Posted in Books, pictures, Statistics, University life with tags ABC, ABC model choice, Bayesian model comparison, determinantal point process, Gibbs point process, point processes, prior predictive, summary statistics on May 5, 2016 by xi'an**S**hinichiro Shirota and Alan Gelfand arXived a paper on the use of ABC for analysing some repulsive point processes, more exactly the Gibbs point processes, for which ABC requires a perfect sampler to operate, unless one is okay with stopping an MCMC chain before it converges, and determinantal point processes studied by Lavancier et al. (2015) [a paper I wanted to review and could not find time to!]. Detrimental point processes have an intensity function that is the determinant of a covariance kernel, hence repulsive. Simulation of a determinantal process itself is not straightforward and involves approximations. But the likelihood itself is unavailable and Lavancier et al. (2015) use approximate versions by fast Fourier transforms, which means MCMC is challenging even with those approximate steps.
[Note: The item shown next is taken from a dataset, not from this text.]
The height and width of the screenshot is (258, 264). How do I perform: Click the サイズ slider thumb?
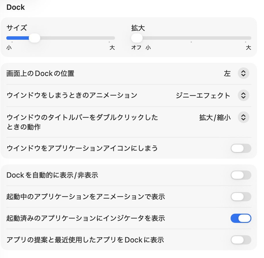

“The main computational cost of our algorithm is simulation of x for each iteration of the ABC-MCMC.”

The authors propose here to use ABC instead. With an extra approximative step for simulating the determinantal process itself. Interestingly, the Gibbs point process allows for a sufficient statistic, the number of R-closed points, although I fail to see how the radius R is determined by the model, while the determinantal process does not. The summary statistics end up being a collection of frequencies within various spheres of different radii. However, these statistics are then processed by Fearnhead’s and Prangle’s proposal, namely to come up as an approximation of E[θ|y] as the natural summary. Obtained by regression over the original summaries. Another layer of complexity stems from using an ABC-MCMC approach. And including a Lasso step in the regression towards excluding less relevant radii. The paper also considers Bayesian model validation for such point processes, implementing prior predictive tests with a ranked probability score, rather than a Bayes factor.

As point processes have always been somewhat mysterious to me, I do not have any intuition about the strength of the distributional assumptions there and the relevance of picking a determinantal process against, say, a Strauss process. The model comparisons operated in the paper are not strongly supporting one repulsive model versus the others, with the authors concluding at the need for many points towards a discrimination between models. I also wonder at the possibility of including other summaries than Ripley’s K-functions, which somewhat imply a discretisation of the space, by concentric rings. Maybe using other point processes for deriving summary statistics as MLEs or Bayes estimators for those models would help. (Or maybe not.)